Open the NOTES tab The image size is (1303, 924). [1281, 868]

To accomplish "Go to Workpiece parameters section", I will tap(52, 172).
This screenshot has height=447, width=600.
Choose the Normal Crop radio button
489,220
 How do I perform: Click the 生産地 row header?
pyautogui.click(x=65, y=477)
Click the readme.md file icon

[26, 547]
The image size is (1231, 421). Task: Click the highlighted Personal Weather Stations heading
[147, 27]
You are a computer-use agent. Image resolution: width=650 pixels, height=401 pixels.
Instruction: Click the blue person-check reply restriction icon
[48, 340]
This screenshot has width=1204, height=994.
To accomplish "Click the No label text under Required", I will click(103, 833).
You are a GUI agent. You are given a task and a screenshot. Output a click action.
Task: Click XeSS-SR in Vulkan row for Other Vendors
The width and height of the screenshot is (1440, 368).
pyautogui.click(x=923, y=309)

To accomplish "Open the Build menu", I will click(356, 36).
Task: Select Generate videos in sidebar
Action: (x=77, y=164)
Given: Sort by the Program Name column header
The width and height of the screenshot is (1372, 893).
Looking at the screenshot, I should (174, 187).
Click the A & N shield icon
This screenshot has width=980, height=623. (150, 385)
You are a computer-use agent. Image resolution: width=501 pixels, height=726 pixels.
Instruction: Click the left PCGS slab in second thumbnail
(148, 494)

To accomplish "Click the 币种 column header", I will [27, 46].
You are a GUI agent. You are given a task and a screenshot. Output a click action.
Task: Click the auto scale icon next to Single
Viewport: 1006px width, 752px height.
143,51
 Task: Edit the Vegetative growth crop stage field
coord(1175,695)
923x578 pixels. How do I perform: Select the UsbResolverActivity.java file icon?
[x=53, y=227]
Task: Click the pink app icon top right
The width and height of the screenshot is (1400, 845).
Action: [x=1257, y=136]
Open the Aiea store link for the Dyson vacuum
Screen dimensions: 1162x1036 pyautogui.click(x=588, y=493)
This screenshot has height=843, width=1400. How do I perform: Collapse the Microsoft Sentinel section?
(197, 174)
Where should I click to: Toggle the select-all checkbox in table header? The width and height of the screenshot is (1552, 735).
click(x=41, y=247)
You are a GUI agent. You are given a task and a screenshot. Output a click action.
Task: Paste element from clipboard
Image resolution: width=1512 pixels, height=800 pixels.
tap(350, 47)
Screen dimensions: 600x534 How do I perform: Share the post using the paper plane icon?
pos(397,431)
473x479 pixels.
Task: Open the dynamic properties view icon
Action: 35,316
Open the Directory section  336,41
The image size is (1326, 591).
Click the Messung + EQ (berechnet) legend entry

****************

- [Do this]: Could you give back every line of the data above, unchanged and in the same order?

- [Result below]:
Open the NOTES tab The image size is (1303, 924). [1281, 868]

To accomplish "Go to Workpiece parameters section", I will tap(52, 172).
This screenshot has height=447, width=600.
Choose the Normal Crop radio button
489,220
 How do I perform: Click the 生産地 row header?
pyautogui.click(x=65, y=477)
Click the readme.md file icon

[26, 547]
The image size is (1231, 421). Task: Click the highlighted Personal Weather Stations heading
[147, 27]
You are a computer-use agent. Image resolution: width=650 pixels, height=401 pixels.
Instruction: Click the blue person-check reply restriction icon
[48, 340]
This screenshot has width=1204, height=994.
To accomplish "Click the No label text under Required", I will click(103, 833).
You are a GUI agent. You are given a task and a screenshot. Output a click action.
Task: Click XeSS-SR in Vulkan row for Other Vendors
The width and height of the screenshot is (1440, 368).
pyautogui.click(x=923, y=309)

To accomplish "Open the Build menu", I will click(356, 36).
Task: Select Generate videos in sidebar
Action: (x=77, y=164)
Given: Sort by the Program Name column header
The width and height of the screenshot is (1372, 893).
Looking at the screenshot, I should (174, 187).
Click the A & N shield icon
This screenshot has width=980, height=623. (150, 385)
You are a computer-use agent. Image resolution: width=501 pixels, height=726 pixels.
Instruction: Click the left PCGS slab in second thumbnail
(148, 494)

To accomplish "Click the 币种 column header", I will [27, 46].
You are a GUI agent. You are given a task and a screenshot. Output a click action.
Task: Click the auto scale icon next to Single
Viewport: 1006px width, 752px height.
143,51
 Task: Edit the Vegetative growth crop stage field
coord(1175,695)
923x578 pixels. How do I perform: Select the UsbResolverActivity.java file icon?
[x=53, y=227]
Task: Click the pink app icon top right
The width and height of the screenshot is (1400, 845).
Action: [x=1257, y=136]
Open the Aiea store link for the Dyson vacuum
Screen dimensions: 1162x1036 pyautogui.click(x=588, y=493)
This screenshot has height=843, width=1400. How do I perform: Collapse the Microsoft Sentinel section?
(197, 174)
Where should I click to: Toggle the select-all checkbox in table header? The width and height of the screenshot is (1552, 735).
click(x=41, y=247)
You are a GUI agent. You are given a task and a screenshot. Output a click action.
Task: Paste element from clipboard
Image resolution: width=1512 pixels, height=800 pixels.
tap(350, 47)
Screen dimensions: 600x534 How do I perform: Share the post using the paper plane icon?
pos(397,431)
473x479 pixels.
Task: Open the dynamic properties view icon
Action: 35,316
Open the Directory section  336,41
The image size is (1326, 591).
Click the Messung + EQ (berechnet) legend entry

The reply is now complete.